The civilized world should be outraged at the appalling casualty rate on our roads. It is the drivers of automobiles who are doing all the killing. In particular, aggressive drivers are the problem, speeding, running red lights, and taking all kinds of other risks.
In many cases, an aggressive driver is an angry driver, and I have heard it said that an angry driver is as much danger as a drunk driver. However, aggressive driving does not carry the social stigma that drunk driving does. It is time that it did; a dead person is just as dead whether killed by an aggressive driver or a drunk one.
Aggressive driving is unnecessary; it is just a habit, the sad this is, it has become accepted as the norm. Driving aggressively may only take five minutes off an average thirty-mile trip. Aside from the danger, there’s the mental stress, the wear and tear on the vehicle, and the gas wasted. Is it really worth it?
In spite of this, it has been proven that experienced cyclists are still safe because they become street smart, and ride defensively. Just as good, defensive drivers stay out of trouble. Inexperienced riders need to seek advice on safe riding practices, and get out there and ride. Like all skills there is no substitute for actually doing it.
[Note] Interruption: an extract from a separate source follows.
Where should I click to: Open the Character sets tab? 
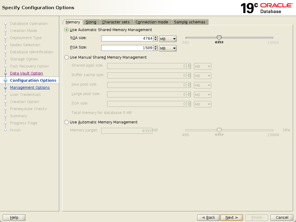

It is a myth that cycling is dangerous, and car driving is safe. That seat belts save lives, because indirectly seat belts have lead to more deaths due to unsafe driving practices. However, we cannot go back. Making seat belts optional would claim more innocent lives, and would not stop aggressive driving.
I will go out on a limb here and state that it is also a myth that helmets save cyclists lives, because it is mostly the experienced bike riders who wear the helmets. It is experience that protects a cyclist’s life; but like the seat belt situation, we cannot go back. I for one will continue to wear my helmet.